## Written request
Select every line of the material that contains the string "width" and copy it out. Case counts.

-- START OF Record set --

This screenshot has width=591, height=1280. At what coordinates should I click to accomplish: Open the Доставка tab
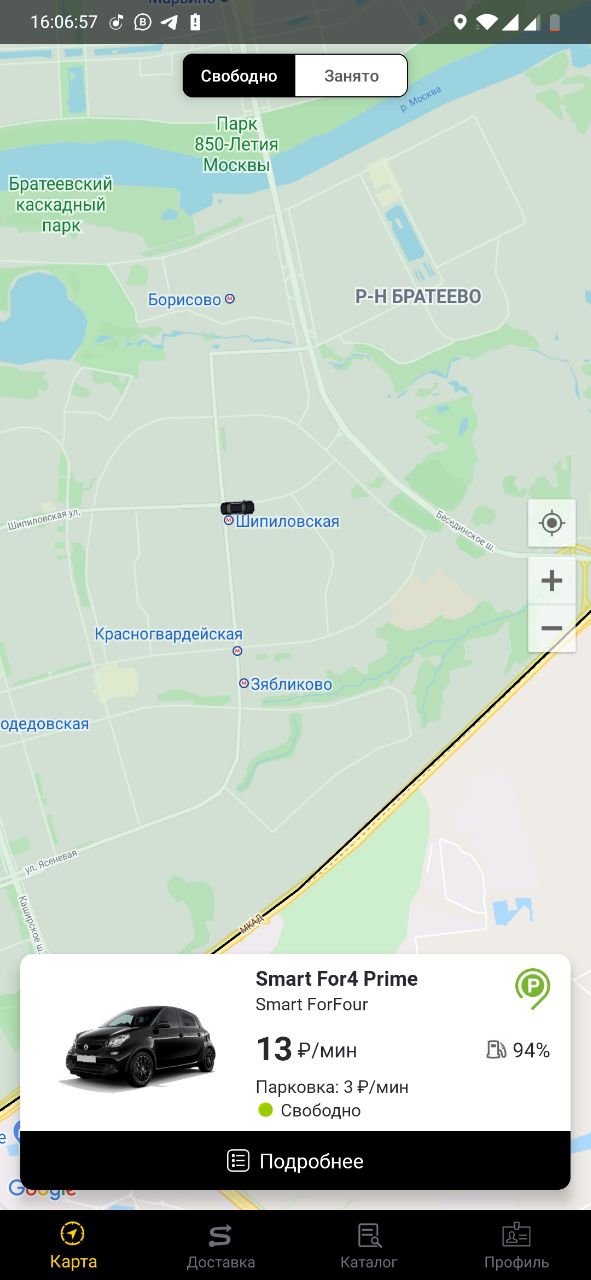pyautogui.click(x=221, y=1245)
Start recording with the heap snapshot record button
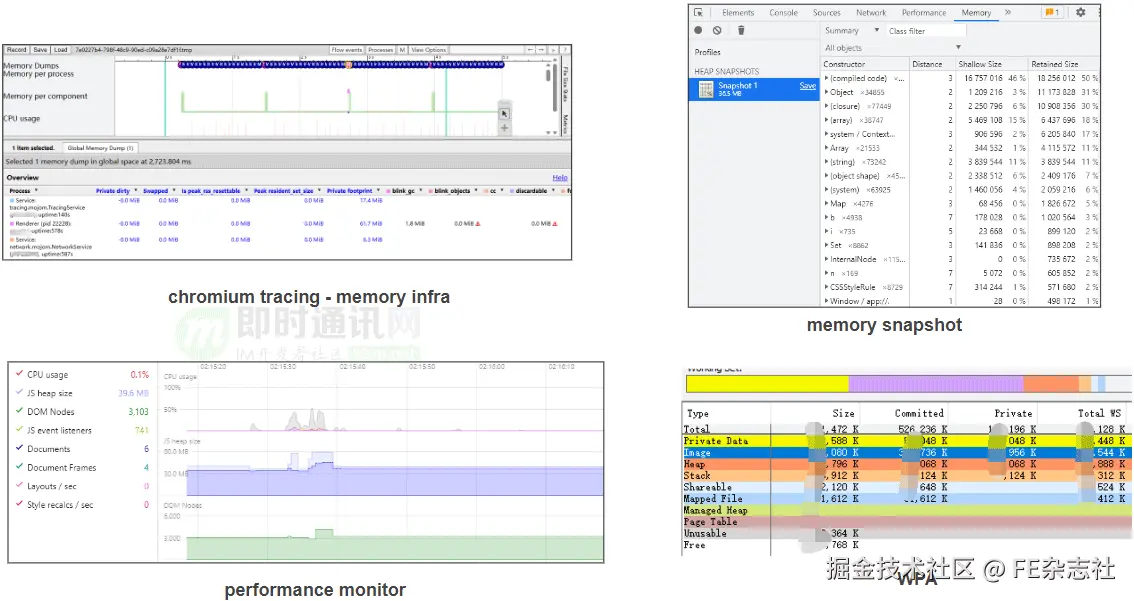1134x601 pixels. point(699,31)
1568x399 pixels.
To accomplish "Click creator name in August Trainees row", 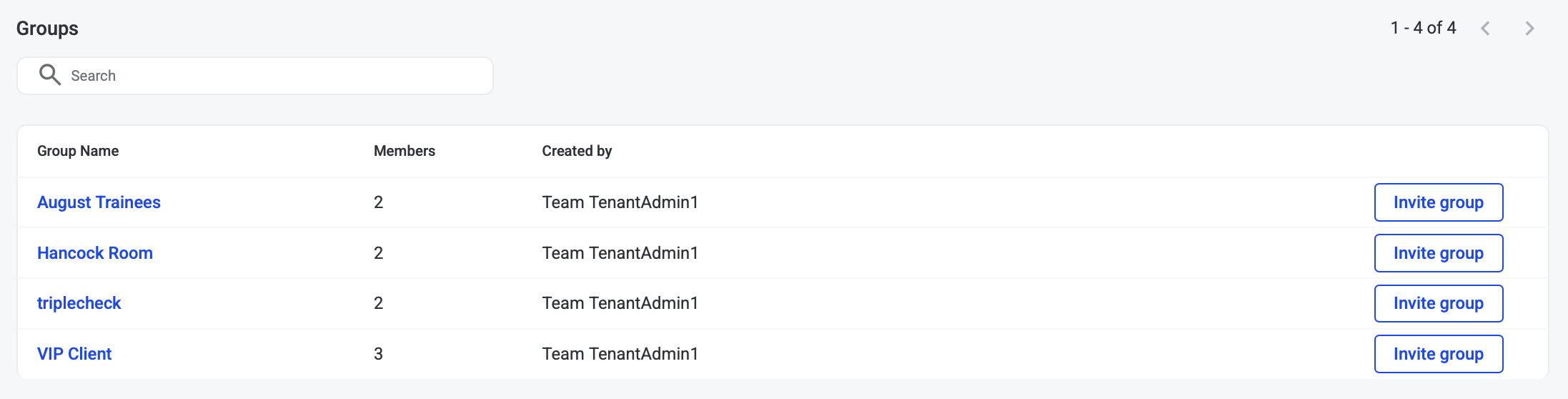I will [620, 202].
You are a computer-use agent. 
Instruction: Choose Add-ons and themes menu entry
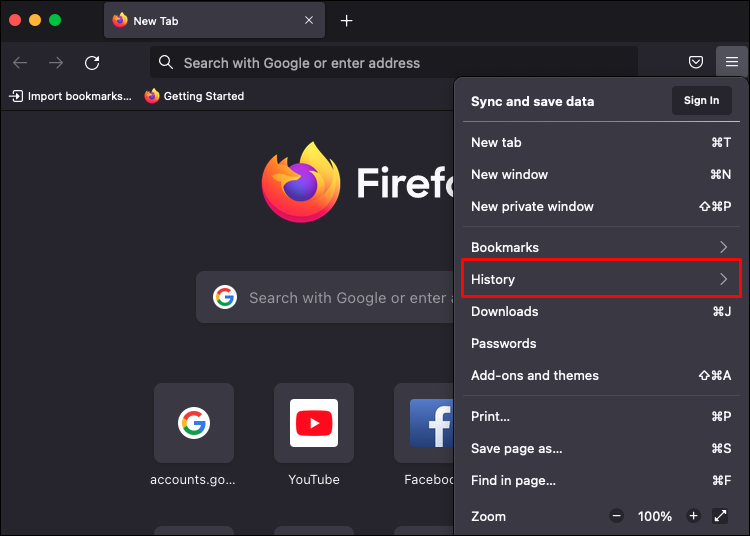click(535, 375)
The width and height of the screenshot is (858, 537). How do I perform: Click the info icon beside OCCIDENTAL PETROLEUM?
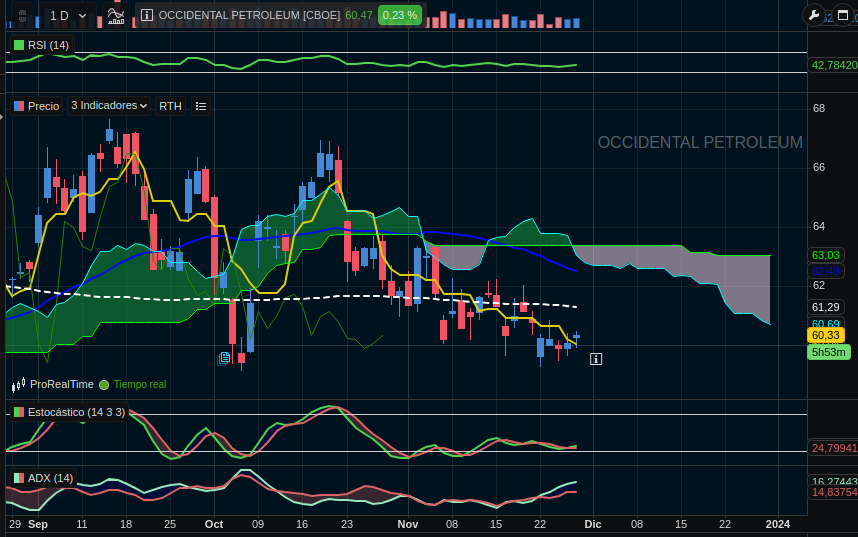click(147, 15)
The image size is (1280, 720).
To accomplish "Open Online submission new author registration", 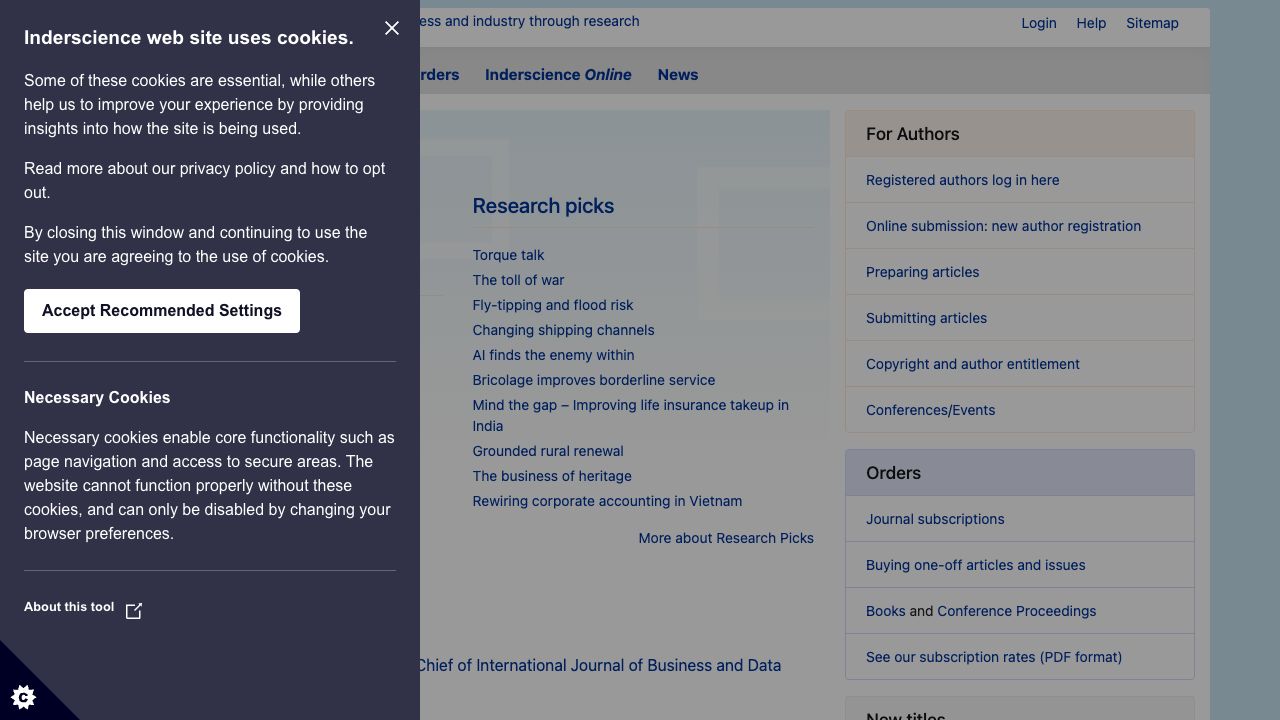I will [1003, 226].
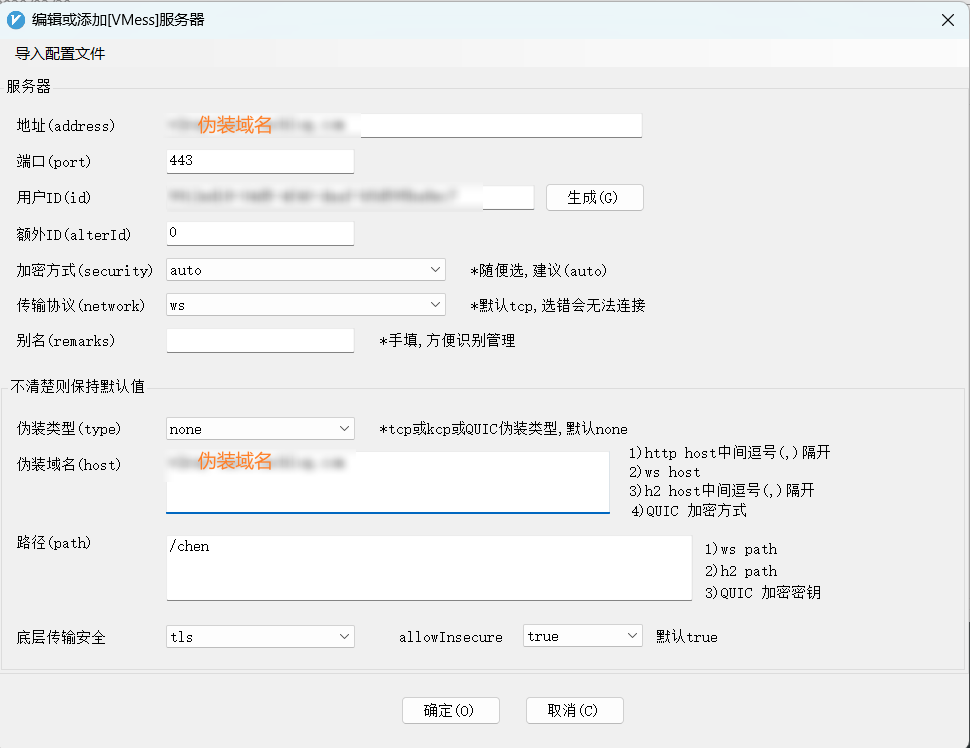Open the 导入配置文件 menu
The width and height of the screenshot is (970, 748).
60,54
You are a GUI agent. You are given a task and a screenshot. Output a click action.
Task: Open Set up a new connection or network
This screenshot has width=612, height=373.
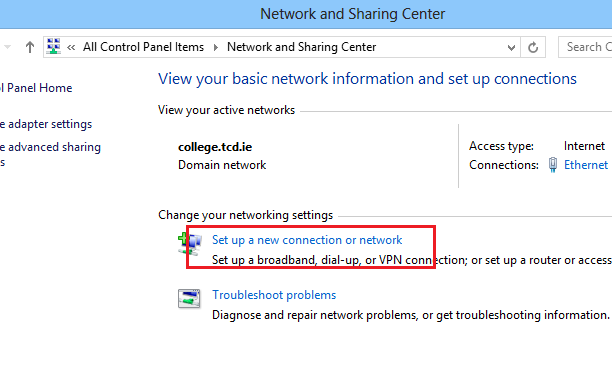tap(307, 240)
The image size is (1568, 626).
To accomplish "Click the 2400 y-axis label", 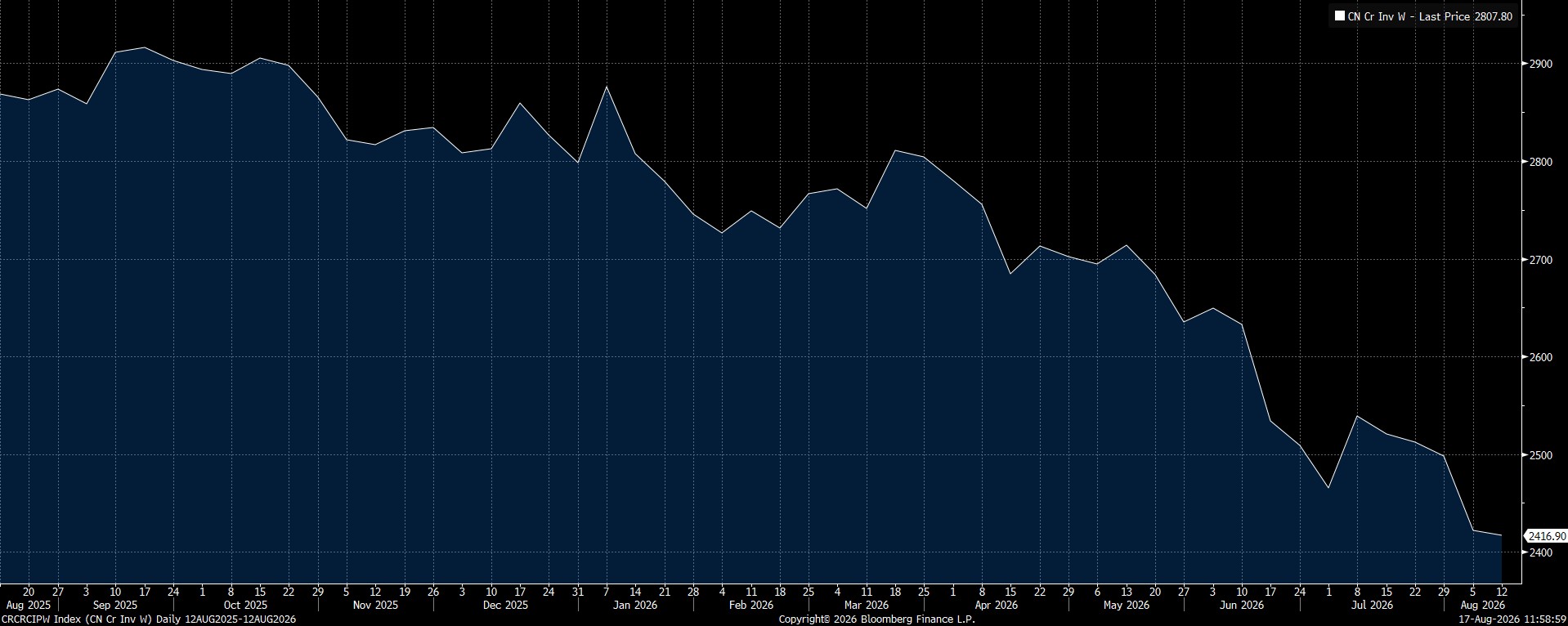I will (x=1540, y=553).
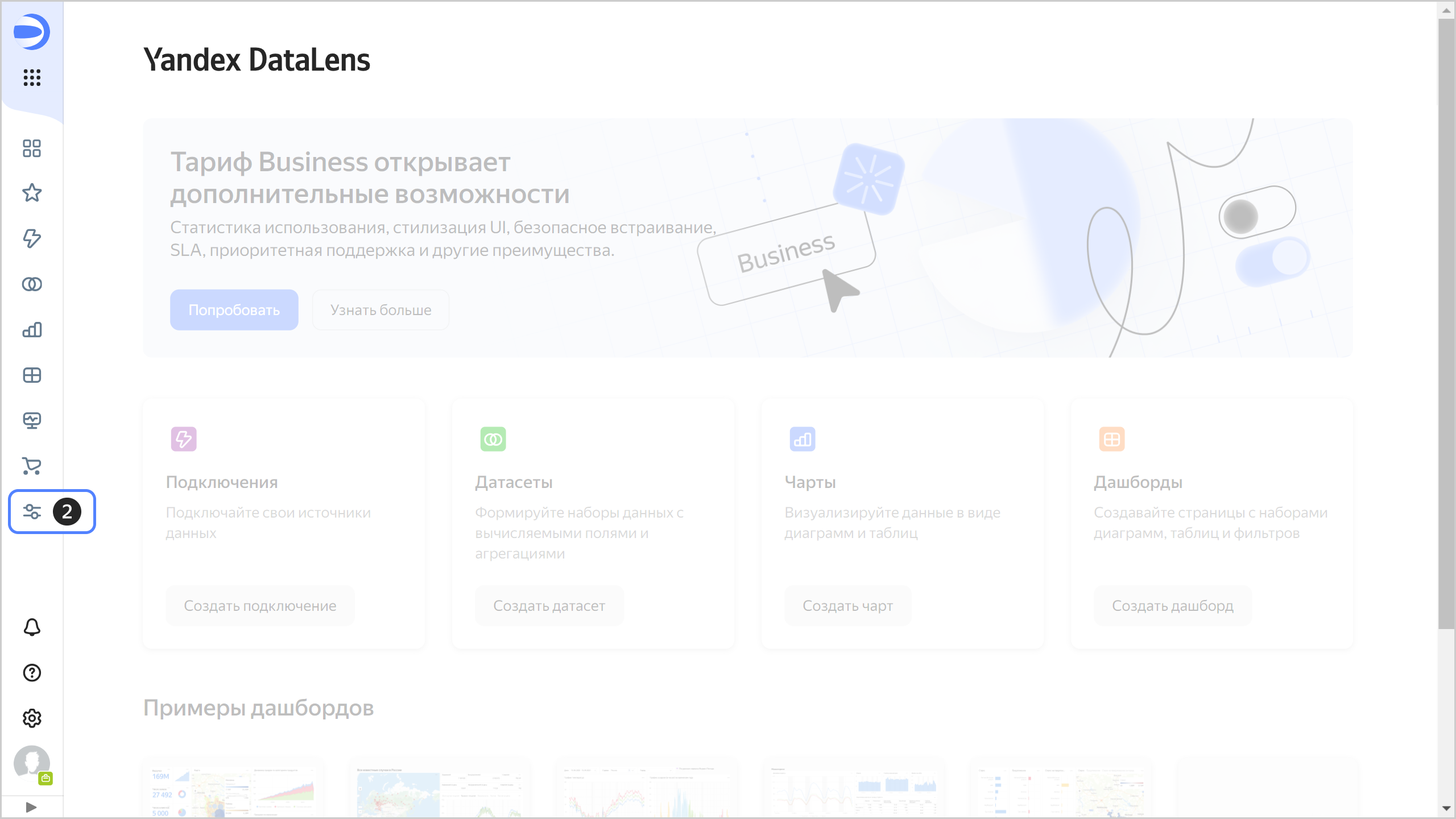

-- END OF Record set --

## Answer to this exercise
This screenshot has width=591, height=1280. At what coordinates should I click to accomplish: Open the Доставка tab
The width and height of the screenshot is (858, 537). How do I perform: Click the info icon beside OCCIDENTAL PETROLEUM?
The width and height of the screenshot is (970, 748).
This screenshot has width=612, height=373.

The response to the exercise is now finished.